** Assignment **
The answer should be one number: how many lines in the records below contain the word "computer".
* * * *
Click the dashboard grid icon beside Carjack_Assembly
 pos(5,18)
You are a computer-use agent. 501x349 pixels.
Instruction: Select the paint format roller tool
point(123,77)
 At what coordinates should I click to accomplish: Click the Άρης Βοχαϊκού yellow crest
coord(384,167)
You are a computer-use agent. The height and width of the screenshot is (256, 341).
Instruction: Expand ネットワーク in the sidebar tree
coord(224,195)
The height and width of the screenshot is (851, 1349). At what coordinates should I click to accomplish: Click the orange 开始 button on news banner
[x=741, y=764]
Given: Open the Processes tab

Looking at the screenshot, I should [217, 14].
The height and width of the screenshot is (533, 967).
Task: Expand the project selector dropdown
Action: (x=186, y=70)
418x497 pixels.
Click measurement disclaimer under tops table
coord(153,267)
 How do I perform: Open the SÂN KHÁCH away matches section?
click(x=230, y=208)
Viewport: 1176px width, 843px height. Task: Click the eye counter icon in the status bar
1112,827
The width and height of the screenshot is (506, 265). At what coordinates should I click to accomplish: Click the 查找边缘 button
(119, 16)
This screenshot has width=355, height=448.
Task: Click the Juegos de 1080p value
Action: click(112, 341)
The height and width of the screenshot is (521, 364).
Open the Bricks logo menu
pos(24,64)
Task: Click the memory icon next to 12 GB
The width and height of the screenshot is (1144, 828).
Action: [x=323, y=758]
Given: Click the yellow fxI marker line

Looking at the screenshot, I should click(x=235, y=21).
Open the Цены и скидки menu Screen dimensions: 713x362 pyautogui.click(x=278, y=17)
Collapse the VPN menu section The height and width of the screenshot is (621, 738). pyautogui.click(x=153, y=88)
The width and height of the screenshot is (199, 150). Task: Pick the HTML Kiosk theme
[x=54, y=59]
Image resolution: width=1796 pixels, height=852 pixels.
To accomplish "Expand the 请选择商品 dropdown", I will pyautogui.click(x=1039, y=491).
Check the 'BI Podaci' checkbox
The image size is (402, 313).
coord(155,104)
* * * *
** Written reply **
2